島根県は消滅可能性都市だらけ。松江市と出雲市以外はなくなっちゃうかもしれない。
そして、意外なことに都心に近くてそこそこ便利な三浦市も、消滅可能性都市。

神奈川県 三浦半島魅力最大化プロジェクトより 令和2年3月

自分にとって島根は、個の存在を大切にしてくれるとても有難い舞台。どれだけ無名な人間でも、誠実にあたたかく向き合ってくれる人が多い。独立して煎を始めることができたのも、いつ振り返っても奇跡のような気もするし、別の地域で同じことを再現しろと言われてもほぼ不可能だ。

三浦ではどうだろう。特にお願いされているわけではないけれど、自分には何ができるか少し妄想してみる。なんとなく正しい気がするけれど、三浦には能力も高くてお金も持っていて野心的な人がたくさん来ているはずだ。都心に近いのもあっていろいろな思惑を持った人が三浦を訪れ、海がみえる見晴らしのいい場所であれこれと企む。その光景を想像するだけで少しやる気はなくなる。(勝手に)

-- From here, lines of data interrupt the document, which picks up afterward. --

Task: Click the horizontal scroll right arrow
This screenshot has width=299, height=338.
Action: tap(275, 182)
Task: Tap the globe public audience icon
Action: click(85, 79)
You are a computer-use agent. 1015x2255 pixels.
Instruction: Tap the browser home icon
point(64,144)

逆に、昔から三浦に住んでいて「代々受け継がれている土地を守っている」というプライドを持った人は、そういう都心の欲望からは距離を置き、少しかたくなな態度をとっている。外からやってくるやつらを「また来たか」と冷めた目で見ている。ただの個人的な妄想だけれど、その光景を思い浮かべるとやっぱり少しやる気はなくなる。(アイス食べたい)

どちらにも無関心でいられるのが、ベッドタウンとしての三浦に移り住んできた人たち。高齢化が進んでいるのもあって、毎日を平穏に楽しく暮らしていくことが切実なテーマだろう。その人たちにとって、都会の若者がたくさんいる飲食店は場合によってはストレスになるだろうし、おそらく過去に「よそもの」扱いをされてしまったであろう経験から、古くからそこに住んでいる人たちとはそこまで深く交流はしていないはずだ。(どちらも極端な妄想です)

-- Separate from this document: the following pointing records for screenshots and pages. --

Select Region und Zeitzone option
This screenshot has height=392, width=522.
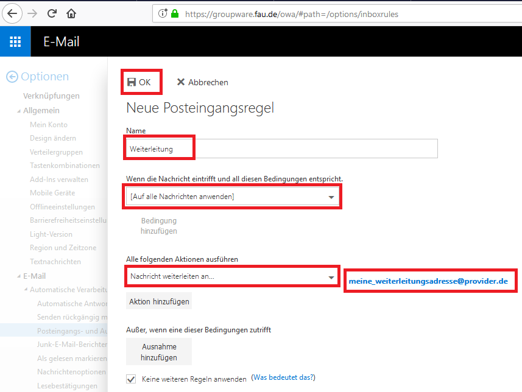63,248
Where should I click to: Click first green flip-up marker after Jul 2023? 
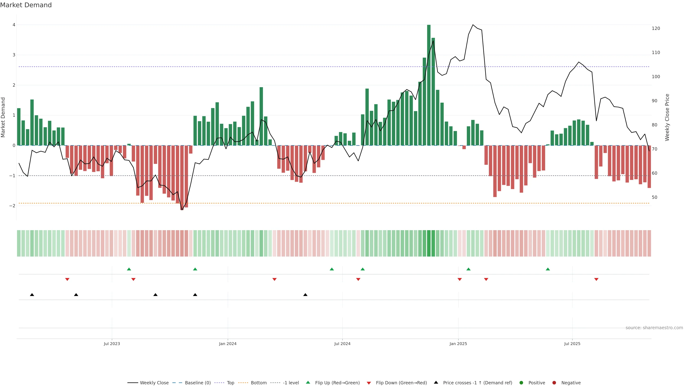point(129,269)
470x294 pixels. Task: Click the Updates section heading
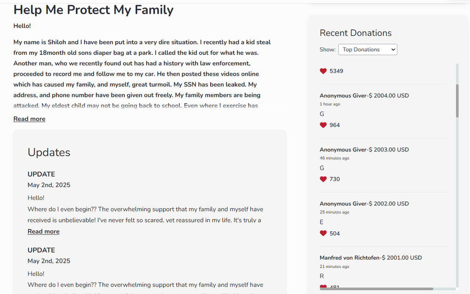49,152
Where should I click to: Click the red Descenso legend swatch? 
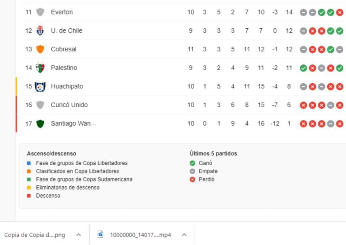(29, 196)
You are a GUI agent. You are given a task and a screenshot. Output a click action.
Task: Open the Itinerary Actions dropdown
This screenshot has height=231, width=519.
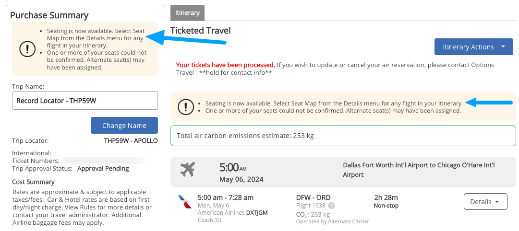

三浦には、「都市的経済が生み出す所有欲」と「地縁・血縁的所有欲」の対立がある。そして、お茶の間でテレビを見るように、ぼんやりとその対立を観察している多くの移住者たち。おそらく、それぞれがそれぞれのことをよく思ってはいない。

新しくやってくるプレイヤーは、その対立の間でうろうろしている不審者のようなものだ。そういうトリックスター的存在が求められているのだろうか。

「都市的経済が生み出す所有欲」一派たちは、労働者たちに「自然豊かな上質な暮らし」を提供しようとする。日中は企業戦士(古いけど)として猛烈に働く労働者は、その疲れ切った体を癒してくれる「優しさ」を求めている。われわれ企業戦士は、「自然豊かな上質な暮らし」にとても弱い。できるだけ長く、自然とか、無垢とか、天然とか、本物とか、そういうものに触れていたい。

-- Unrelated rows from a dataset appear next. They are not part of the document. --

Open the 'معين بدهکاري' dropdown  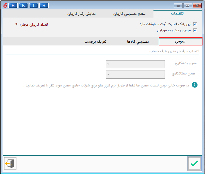pos(135,64)
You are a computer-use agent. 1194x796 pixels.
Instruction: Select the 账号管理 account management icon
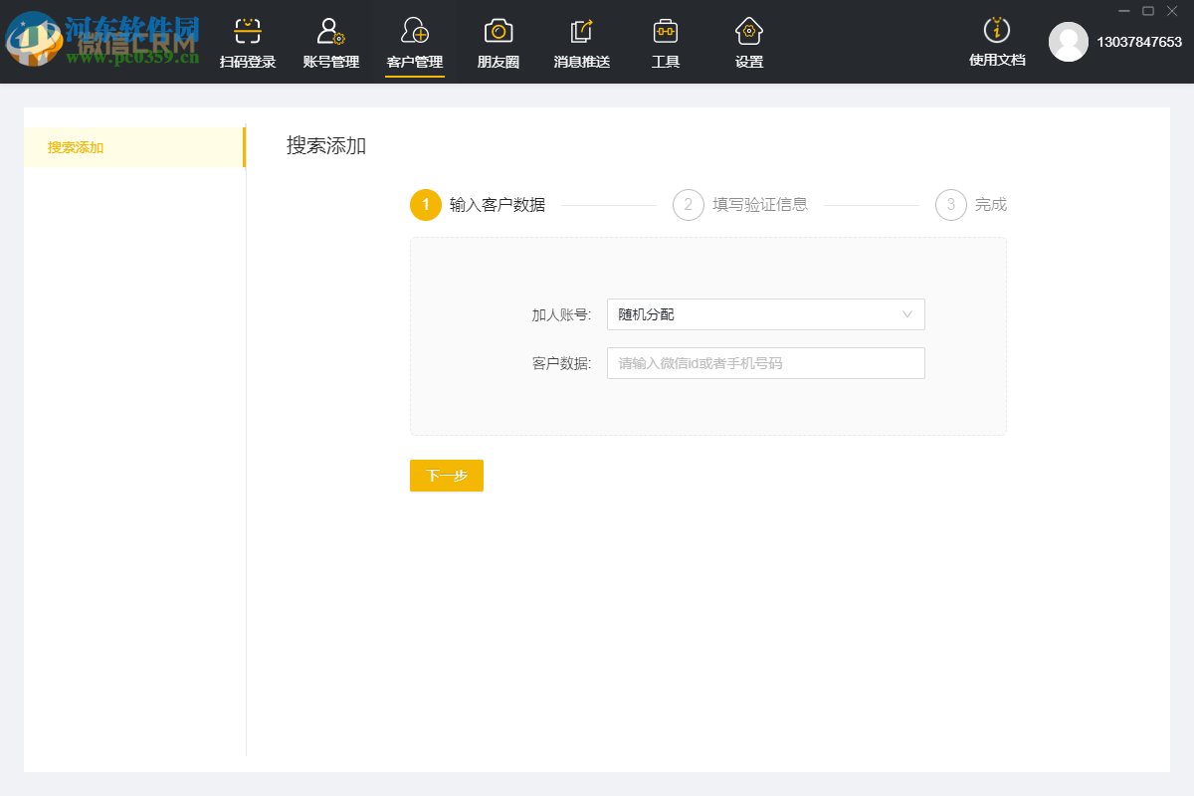329,41
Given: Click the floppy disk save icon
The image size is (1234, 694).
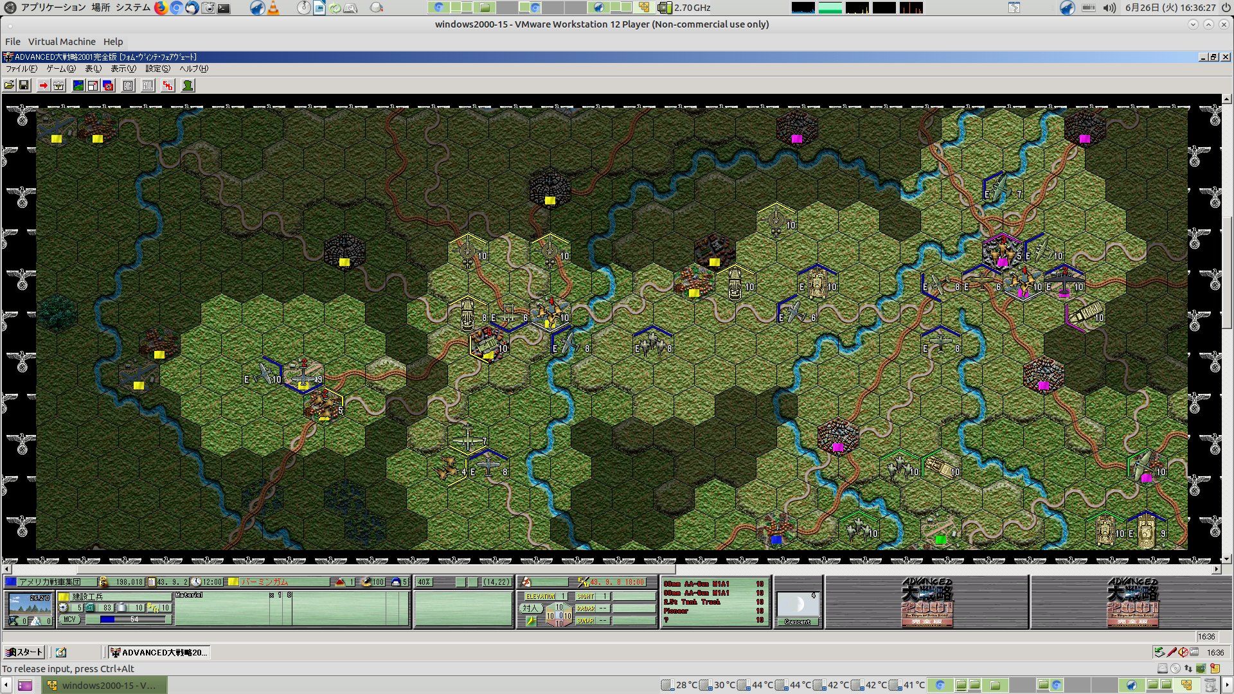Looking at the screenshot, I should coord(24,85).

しかし、われわれ企業戦士は、満員電車に揺られるたびに人を人と思わなくなり、どこまでも整然と続くコンクリートジャングルが、わたしたちから情緒を奪い合理的な企業戦士(もう人間ではなく「マシーン」寄り)へと変えていく。資本や事業家からみると、労働者というのは柔軟性が高い知能を持ったある種の「生産設備」みたいなものだ。

そして、わたしたちは反作用的に大地に帰還しようとする。資本主義経済に、工業化社会に、そういう「自分らしさ」を奪う権力的なものに対抗するために、人間性を回復しなければいけないという思いを強く抱くようになる。その思いは、「自然豊かな上質な暮らし」を求める共同体の意志に変わり、その幻想が「ベッドタウン」を作り出した。(絶対違うのでちゃんと調べてみてください。)

その結果生まれたのが千里ニュータウンであり、多摩ニュータウンである。(絶対違います。)

皮肉なことに、ベッドタウンは資本主義経済を暮らしや余暇の側からうまいこと補完し、工業化していく社会をこれまたうまいこと加速させた。企業戦士は、「自然豊かな上質な暮らし」を手に入れることで「24時間戦える」超人に進化する。(皮肉なことではなくて狙い通りなんだろうな。この仕組みを発明したやつえぐい。。。)

三浦もベッドタウン機能が整備され、90年代前半に人口はピークを迎えたらしい。つまり、その当時子育て世代だった移住者たちはすでに退職を迎え、介護・福祉施設に移っている人も多いだろう。なんと、ベッドタウンはパラマウントベッドタウンに進化しているのだ。(そろそろ怒られる。)

果たして、「地縁・血縁的所有欲」一派はその間何をしていたのだろうか。